April 7, 2006 | Page 8

CONGRATULATIONS TO all of those who have walked out in support of the Mexican Americans who are seeking the freedom to travel across the border. Bienvenidos. Never allow anyone to tell you that you are an "illegal" or an "alien." We are all part of the human family. You are our brothers and sisters. We welcome you.

Listening to corporate media and talk shows has exposed the dark underside of the U.S. culture. Hate-filled, xenophobic speech is filling the airways. Fox News seems to be in a state of panic. Some in the U.S. want Mexicans to be treated as second-class citizens. Might as well paint a black dot on the forehead of every immigrant.

Our paranoid, racist policy toward Mexicans is apparent to the whole world. Mexicans should be given at least the same rights as those coming from Cuba. Our borders should be wide open. Welcome stations should be built there to assist the travelers.

One argument being used against immigration is that the inclusion of Mexican workers will lower wages in the U.S. That is like blaming the residents of the Ninth Ward for the failure of the levee system in New Orleans.
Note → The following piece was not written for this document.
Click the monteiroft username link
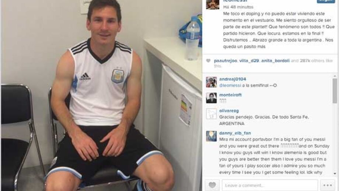 point(230,95)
The purchasing power of wages in the United States has been steadily falling for decades. It has nothing to do with Mexicans. It has everything to do with the globalization of corporations. Anger should be directed at corporate CEOs and shareholders, not the workers.

The fight for a fair wage system must include efforts to globalize the international labor market. To do otherwise ignores the basic facts. The work force needs global standards for wages, benefits, safety and working conditions.

Opening the borders would bring many advantages. Workers coming from Mexico and other countries would boost the Social Security system by increasing the number of workers. In some U.S. communities the population is decreasing. School systems are experiencing decreasing numbers of students. The new residents would be welcomed in those communities.

There also would be cultural benefits. The U.S. population is deficient in language skills compared to other industrialized nations. This influx from the global South could help the U.S. become bilingual. Many in other countries speak three or four languages.

The history of the southern border is relevant today. How did the U.S. acquire that large piece of real estate known as Texas? How much Mexican blood was shed there? We have a debt to pay to our southern neighbors. The least that we should do is either allow Mexicans to live and work here permanently, or else return Texas to its original owners.
Rosemarie Jackowski, Bennington, Vt.